Living in North America, we often forget how fortunate we are to be in our current situations. We have clean, running water. We have food and shelter. We often have stable sources of income, and most of us have a means to make it through each day. But for so many people in the world, that is not a reality.

Kelvin and I have a bad habit of watching Netflix through dinner, and today was no different. It was a very fruitful time, though. Instead of watching Top Gear or Friends or Once Upon a Time, we watched this documentary called Living on One Dollar. The notion of wealth has been at the forefront of our minds lately – our church is going through a sermon series on it, we are reading multiple books around the idea of wealth and living a more radical life, and it just seems to be a pervasive topic of discussion – and so it seemed fitting that this caught our attention.

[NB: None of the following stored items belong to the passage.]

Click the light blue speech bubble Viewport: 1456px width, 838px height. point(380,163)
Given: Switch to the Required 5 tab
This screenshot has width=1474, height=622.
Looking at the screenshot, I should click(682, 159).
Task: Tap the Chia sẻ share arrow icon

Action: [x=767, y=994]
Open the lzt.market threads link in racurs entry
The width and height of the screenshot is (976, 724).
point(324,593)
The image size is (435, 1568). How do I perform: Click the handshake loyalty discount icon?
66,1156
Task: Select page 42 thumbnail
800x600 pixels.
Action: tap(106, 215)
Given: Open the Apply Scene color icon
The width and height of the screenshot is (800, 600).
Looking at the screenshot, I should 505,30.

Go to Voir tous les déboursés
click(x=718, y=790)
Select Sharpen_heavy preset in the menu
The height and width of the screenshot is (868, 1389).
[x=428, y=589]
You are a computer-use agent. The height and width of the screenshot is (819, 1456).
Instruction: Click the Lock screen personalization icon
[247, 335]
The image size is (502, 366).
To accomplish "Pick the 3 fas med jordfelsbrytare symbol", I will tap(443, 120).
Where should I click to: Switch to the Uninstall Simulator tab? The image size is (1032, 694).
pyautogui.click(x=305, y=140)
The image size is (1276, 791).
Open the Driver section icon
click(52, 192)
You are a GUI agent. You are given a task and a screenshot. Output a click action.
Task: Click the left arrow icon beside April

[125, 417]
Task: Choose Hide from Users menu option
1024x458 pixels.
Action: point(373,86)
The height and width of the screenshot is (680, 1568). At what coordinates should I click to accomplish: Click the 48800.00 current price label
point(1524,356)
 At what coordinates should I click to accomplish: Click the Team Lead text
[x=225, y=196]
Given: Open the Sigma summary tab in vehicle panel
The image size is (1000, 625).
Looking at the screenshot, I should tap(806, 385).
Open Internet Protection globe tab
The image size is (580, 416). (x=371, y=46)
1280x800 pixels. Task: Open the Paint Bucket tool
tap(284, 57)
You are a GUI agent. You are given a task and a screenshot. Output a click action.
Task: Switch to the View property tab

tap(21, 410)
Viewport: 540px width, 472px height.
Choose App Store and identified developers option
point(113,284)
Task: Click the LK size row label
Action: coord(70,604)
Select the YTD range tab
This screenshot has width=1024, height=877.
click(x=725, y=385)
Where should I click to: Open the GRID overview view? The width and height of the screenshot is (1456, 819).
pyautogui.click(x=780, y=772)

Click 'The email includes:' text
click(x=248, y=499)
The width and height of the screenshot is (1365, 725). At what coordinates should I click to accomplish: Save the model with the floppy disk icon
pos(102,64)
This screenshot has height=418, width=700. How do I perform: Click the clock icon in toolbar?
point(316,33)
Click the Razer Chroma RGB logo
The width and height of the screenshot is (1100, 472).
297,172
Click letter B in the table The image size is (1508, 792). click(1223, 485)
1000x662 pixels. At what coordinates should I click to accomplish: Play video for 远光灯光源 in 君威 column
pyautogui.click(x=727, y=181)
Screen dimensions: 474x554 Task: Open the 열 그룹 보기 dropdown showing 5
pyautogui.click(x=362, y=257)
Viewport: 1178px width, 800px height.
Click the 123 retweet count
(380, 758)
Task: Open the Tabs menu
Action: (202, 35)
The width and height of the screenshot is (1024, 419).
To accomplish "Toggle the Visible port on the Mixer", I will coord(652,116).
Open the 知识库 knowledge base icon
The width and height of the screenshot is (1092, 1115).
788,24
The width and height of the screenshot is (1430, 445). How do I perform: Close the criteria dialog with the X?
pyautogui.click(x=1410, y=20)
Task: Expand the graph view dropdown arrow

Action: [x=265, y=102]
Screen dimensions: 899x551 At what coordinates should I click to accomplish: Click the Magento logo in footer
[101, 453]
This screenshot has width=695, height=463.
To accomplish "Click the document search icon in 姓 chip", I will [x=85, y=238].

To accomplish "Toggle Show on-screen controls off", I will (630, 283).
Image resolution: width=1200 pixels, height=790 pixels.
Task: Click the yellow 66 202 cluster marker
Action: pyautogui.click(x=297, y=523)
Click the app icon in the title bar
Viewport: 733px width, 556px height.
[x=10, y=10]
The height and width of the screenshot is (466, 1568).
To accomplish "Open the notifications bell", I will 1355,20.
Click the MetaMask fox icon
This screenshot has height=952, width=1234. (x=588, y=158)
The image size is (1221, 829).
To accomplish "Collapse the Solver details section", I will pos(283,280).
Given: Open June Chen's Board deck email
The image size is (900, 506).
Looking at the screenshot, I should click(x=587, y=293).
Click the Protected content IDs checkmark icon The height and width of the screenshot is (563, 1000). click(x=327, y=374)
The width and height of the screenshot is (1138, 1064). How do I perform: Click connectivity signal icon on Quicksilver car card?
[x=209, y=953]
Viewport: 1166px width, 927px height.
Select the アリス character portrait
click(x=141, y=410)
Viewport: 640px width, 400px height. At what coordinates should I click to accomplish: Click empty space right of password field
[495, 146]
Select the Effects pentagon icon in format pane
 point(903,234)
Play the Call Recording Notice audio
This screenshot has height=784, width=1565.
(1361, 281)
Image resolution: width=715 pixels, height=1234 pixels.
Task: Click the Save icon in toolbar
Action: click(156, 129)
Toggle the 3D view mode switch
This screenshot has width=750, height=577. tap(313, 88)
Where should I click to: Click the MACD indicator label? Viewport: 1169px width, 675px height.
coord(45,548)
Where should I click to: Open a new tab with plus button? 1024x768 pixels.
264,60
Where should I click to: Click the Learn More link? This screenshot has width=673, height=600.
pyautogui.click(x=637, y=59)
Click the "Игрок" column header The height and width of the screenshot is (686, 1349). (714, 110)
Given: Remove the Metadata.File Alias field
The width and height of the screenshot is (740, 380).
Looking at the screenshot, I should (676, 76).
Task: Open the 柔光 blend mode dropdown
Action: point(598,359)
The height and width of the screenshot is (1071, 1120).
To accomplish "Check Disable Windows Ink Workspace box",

The documentary really held our attention, and it made us think long and hard about the luxuries that we have, and the means that people have to go to make ends meet. We were introduced to these amazing individuals who, despite making around $2 a day, have such big dreams and big hearts. They love each other and their community, and give so freely of the little that they do have.

I’ll be heading off on maternity leave in 3 weeks, but this is definitely something I want to introduce my future classes to. I want to look at poverty and micro financing and encourage my students to think bigger. Beyond just their own personal experiences and the daily problems they face.

And of course, with all of this comes the question…what can I do to help?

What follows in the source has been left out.